INSTRUCTIONS -
(1) In the passage on BFOQ defenses in restaurant cases, echo the text starting at "In the United" and ending at "(Cavico & Mujtaba, 2016).".
(2) Answer these questions from the passage on BFOQ defenses in restaurant cases:
(a) Which 2016 lawsuit involved a defense that sex was a BFOQ for restaurant servers?
(b) Title VII of which act prohibits employment discrimination in the United States?
(c) In a BFOQ case, what does the defendant argue instead of denying that it hires only one sex for a position?
(3) Go on with the passage on BFOQ defenses in restaurant cases from its last sentence.

───── PASSAGE TO READ

I recently saw that a discrimination lawsuit had been filed involving a defense that sex was a bona fide occupational qualification (BFOQ) for restaurant servers (Rafael Ortiz v. DMD Florida Restaurant Group, 2016).  I immediately thought of the Hooters cases that are part of the I-O lore and thought that this might be a good time to review these restaurant BFOQ cases. This discussion is limited to restaurant cases for two reasons: (a) They are the most interesting, and (b) a review of the other cases (e.g., sex as a BFOQ for prison guards1 or home health attendants) would far exceed the TIP space limitations and probably the readers’ attention span as well.2  

 

Before I get into the case review, however, I want to review the definition of a BFOQ and provide additional context around the BFOQ defense.

 

The BFOQ Defense

In the United States, Title VII of the Civil Rights Act of 1964 prohibits employment discrimination on the basis of race, sex, color, religion, and national origin. The BFOQ exception in Title VII states that discrimination is illegal except, “in those certain instances where religion, sex, or national origin is a bona fide occupational qualification reasonably necessary to the normal operation of that particular business or enterprise.” The courts have opined that an employer using the BFOQ defense must demonstrate that it “had reasonable cause to believe that all (class members) would be unable to perform the job safely and efficiently or that it was impossible or highly impractical to consider the qualifications of each” (Cavico & Mujtaba, 2016).

 

Before describing the restaurant cases, it is important to understand the difference between a BFOQ case and the “typical” sex discrimination case.  In a BFOQ case,3 the defendant does not deny that it only hires women (or men) for a particular position but instead argues that only members of a particular sex can perform the job.  Such cases must be distinguished from those in which the restaurant doesn’t want to hire applicants of a particular sex (e.g., EEOC v. Jillian’s, 2003; EEOC v. Palm Management Corp., 2003; EEOC v. Parker Palm Springs Hotel, 2007; EEOC v. Razzoo’s, 2008).

──────────
───── RECORDS SHOWN

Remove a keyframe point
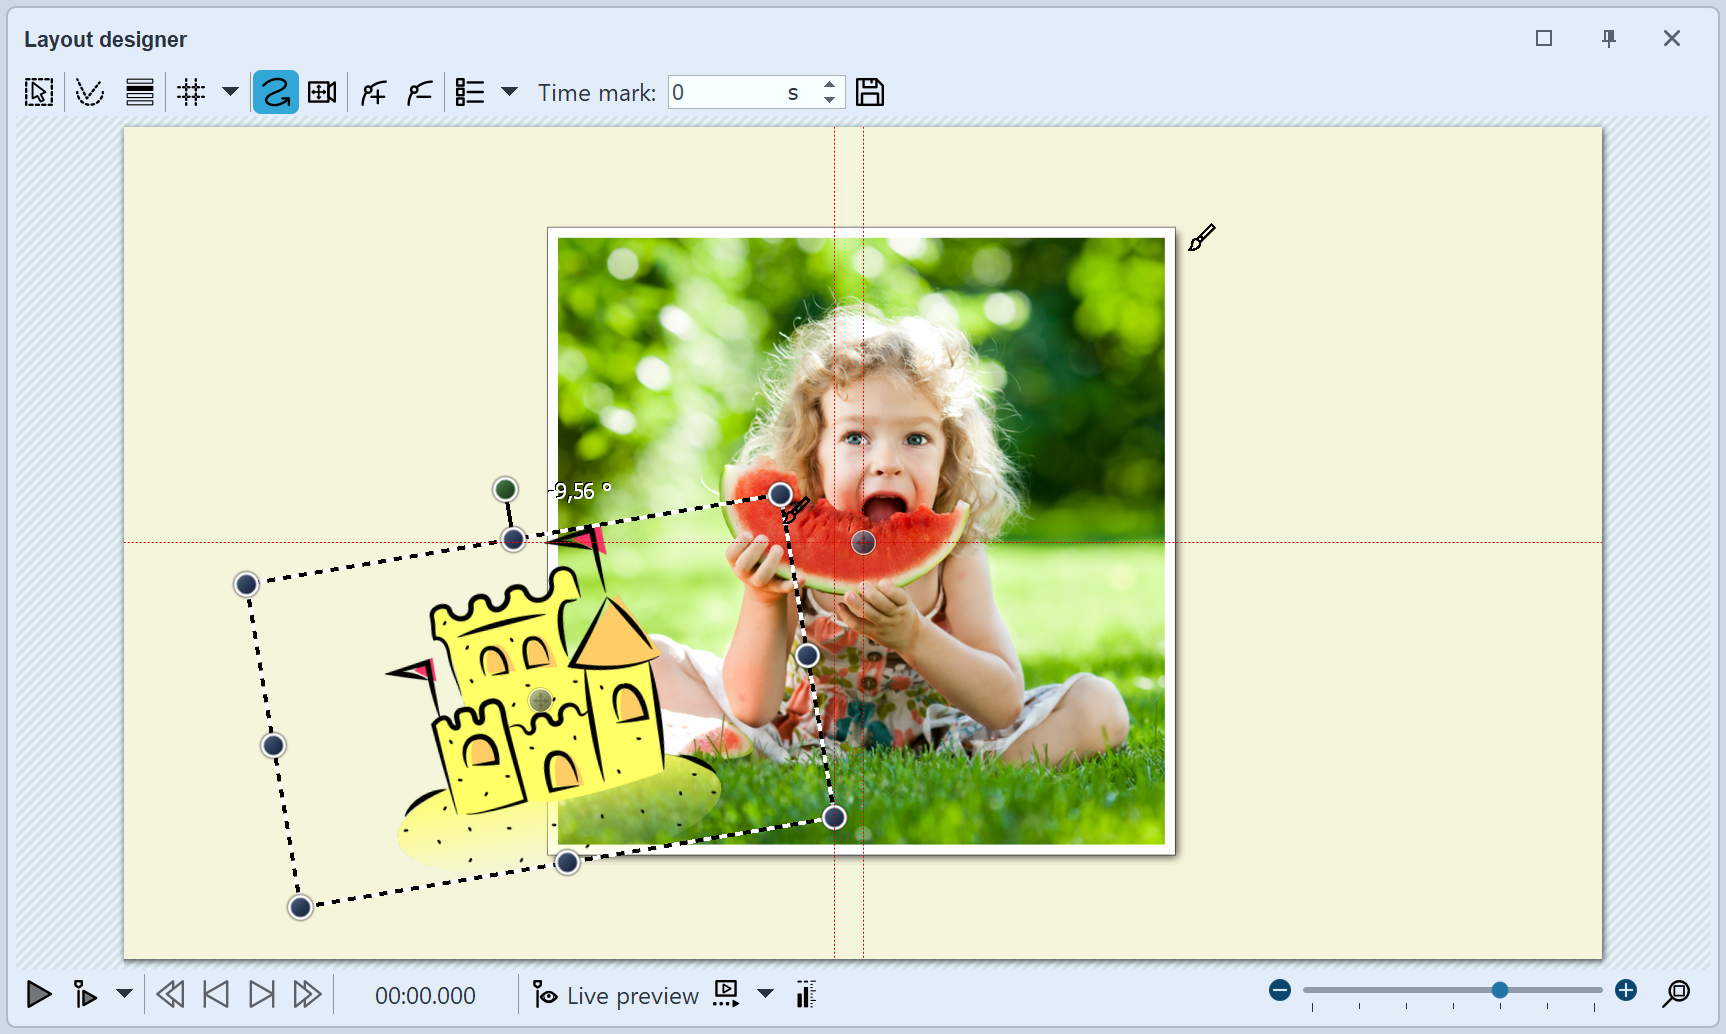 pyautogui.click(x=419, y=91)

──────────
───── RECORDS SHOWN

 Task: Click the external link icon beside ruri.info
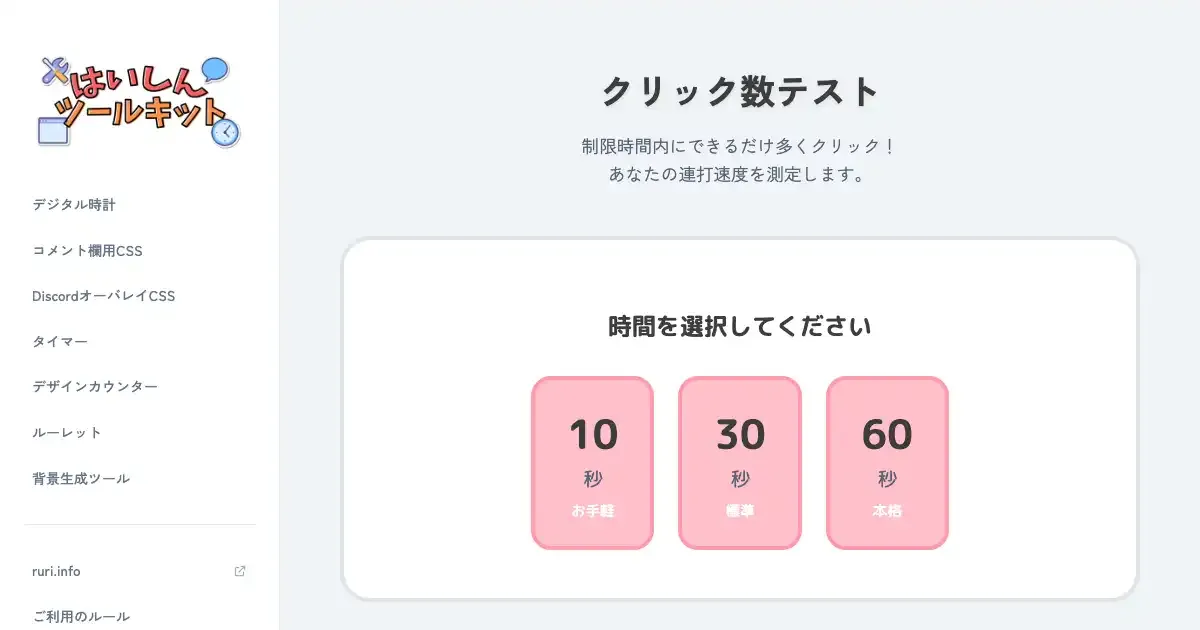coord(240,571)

──────────
───── RECORDS SHOWN

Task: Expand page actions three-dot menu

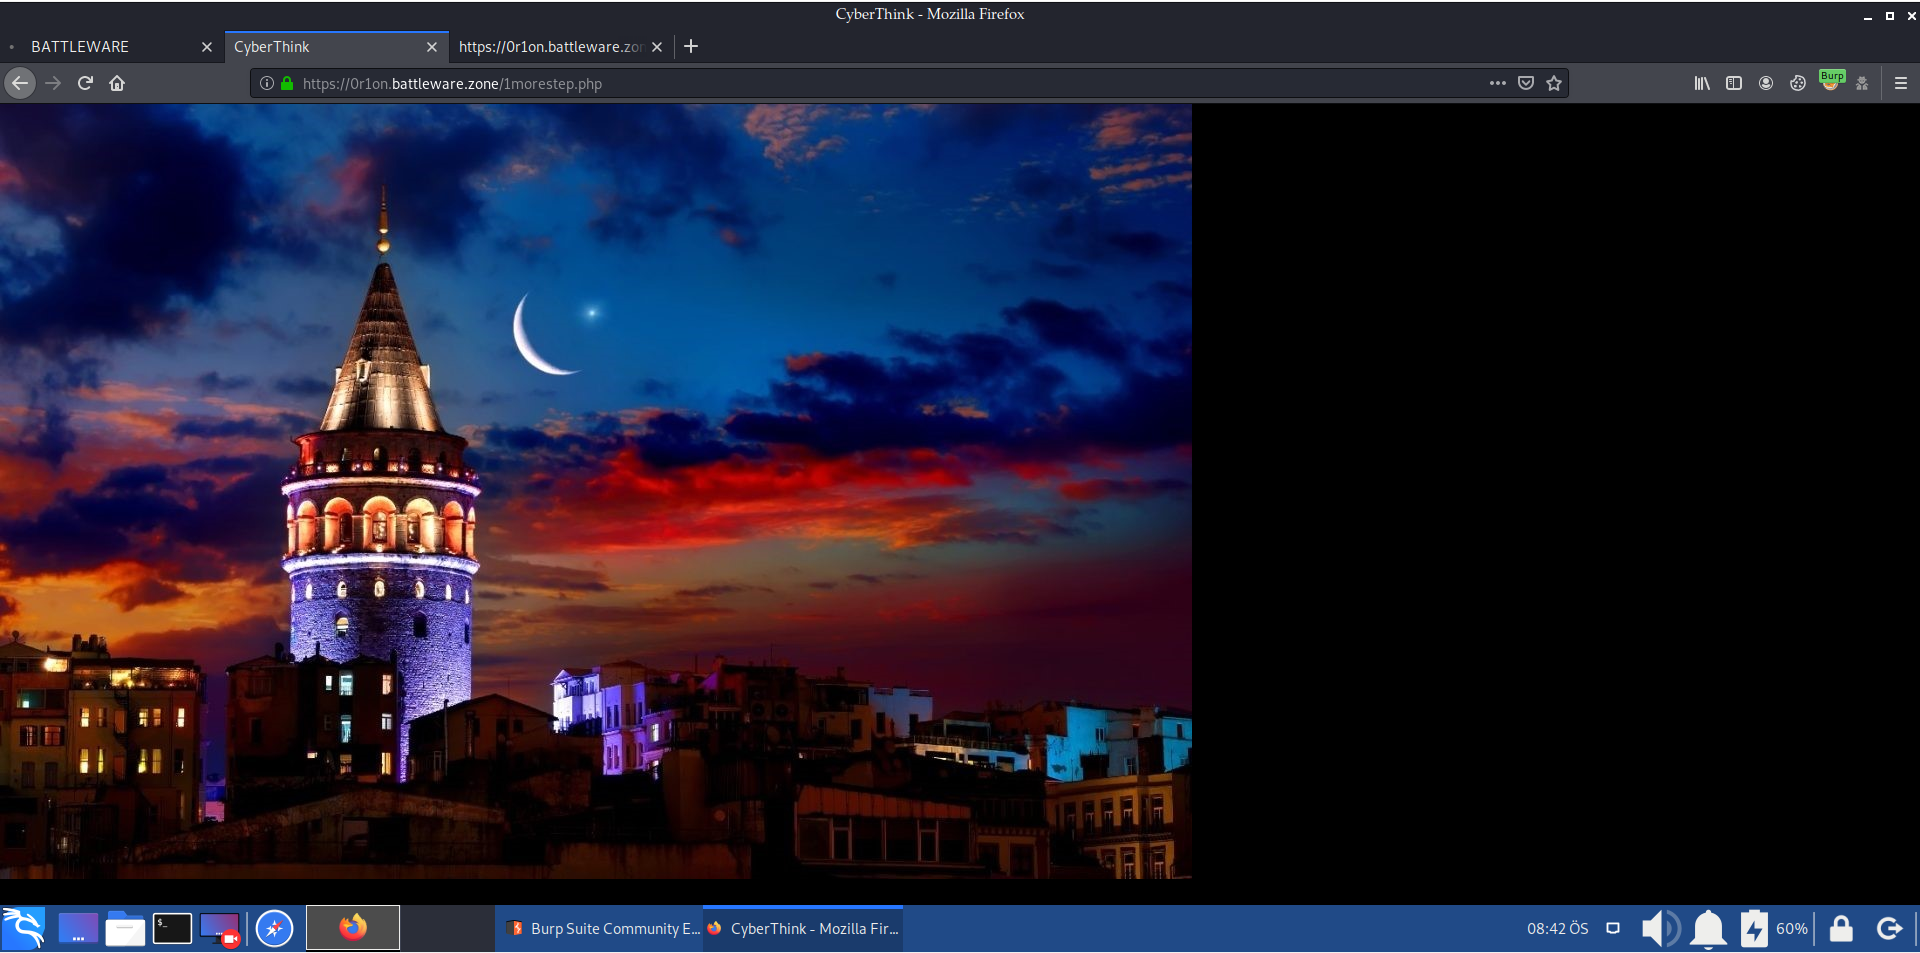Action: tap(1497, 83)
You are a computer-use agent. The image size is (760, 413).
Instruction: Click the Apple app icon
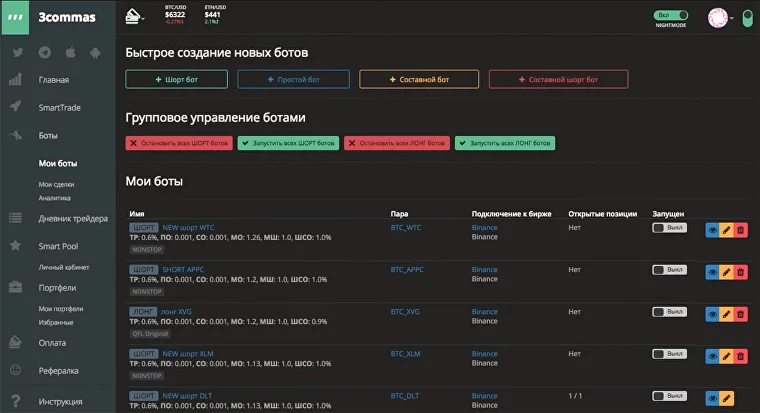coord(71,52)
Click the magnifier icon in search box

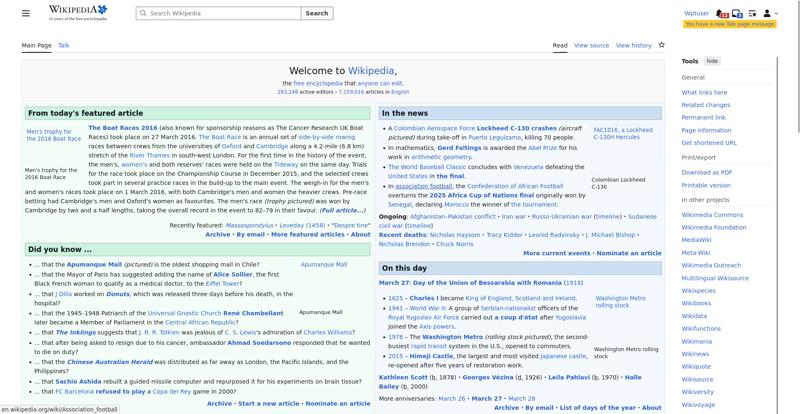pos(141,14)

──────────

ANSWERS FOR THE EXERCISE -
(1)
In the United States, Title VII of the Civil Rights Act of 1964 prohibits employment discrimination on the basis of race, sex, color, religion, and national origin. The BFOQ exception in Title VII states that discrimination is illegal except, “in those certain instances where religion, sex, or national origin is a bona fide occupational qualification reasonably necessary to the normal operation of that particular business or enterprise.” The courts have opined that an employer using the BFOQ defense must demonstrate that it “had reasonable cause to believe that all (class members) would be unable to perform the job safely and efficiently or that it was impossible or highly impractical to consider the qualifications of each” (Cavico & Mujtaba, 2016).

(2)
(a) Rafael Ortiz v. DMD Florida Restaurant Group
(b) The Civil Rights Act of 1964
(c) That only members of a particular sex can perform the job

(3)
 

EEOC v. Joe’s Stone Crab, Inc. (2002) provides an excellent example of a case that occasionally is incorrectly cited as a BFOQ case.  In 1991, Joe’s Stone Crab was a fourth-generation, family-owned seafood restaurant in Miami. From 1950 until the EEOC filed its sex discrimination complaint in 1991, the server positions were almost exclusively filled by men. Following the EEOC’s complaint, Joe’s hired 19 female servers (out of 88) from 1991 to 1995.  This is not a BFOQ case because Joe’s never argued that women could not do the job, but rather Joe’s historically preferred male servers to “emulate Old World traditions.” In fact, the EEOC’s allegation was that “Joe’s reputation for hiring only male food servers resulted in almost no women actually applying for food server positions at Joe’s.”4 

 

Understanding the nuanced nature of the BFOQ defense, let’s now turn to the restaurant case review. I will begin with the case that sparked my renewed interest in the topic (Rafael Ortiz v. DMD Florida Restaurant Group, 2016), then turn to other notable cases on the topic.5

 

The Current Case

On June 29, 2016, a lawsuit was filed against a Twin Peaks Restaurant in Davie, Florida (Rafael Ortiz v. DMD Florida Restaurant Group, 2016).  For those unfamiliar with the Twin Peaks chain, it is a “breastaraunt” (a term with which I was unfamiliar prior to writing this article) that is apparently similar to a Hooters although its specialty is “comfort food” rather than wings and its theme is “alpine” rather than owls.

In the suit, Rafael Ortiz,6 a male applicant who applied on July 30, 2015, for a job as a restaurant server, was denied employment because he was a male. The server positions are referred to as “Twin Peak Girls.” The job postings for the position indicated that men would not be hired for the server positions, and the manager on duty said that the, “positions are reserved strictly for females.” 

 

The Twin Peaks website states:

 

Here at Twin Peaks, we offer everything you crave and more. Hearty made-from-scratch comfort food, draft beer served at a teeth-chattering 29 degrees and all the best sports in town shown on high definition flat screens. All of this is served by our friendly and attentive Twin Peaks Girls, offering their signature “Girl Next Door” charisma and playful personalities to ensure that your adventure starts at the Peaks.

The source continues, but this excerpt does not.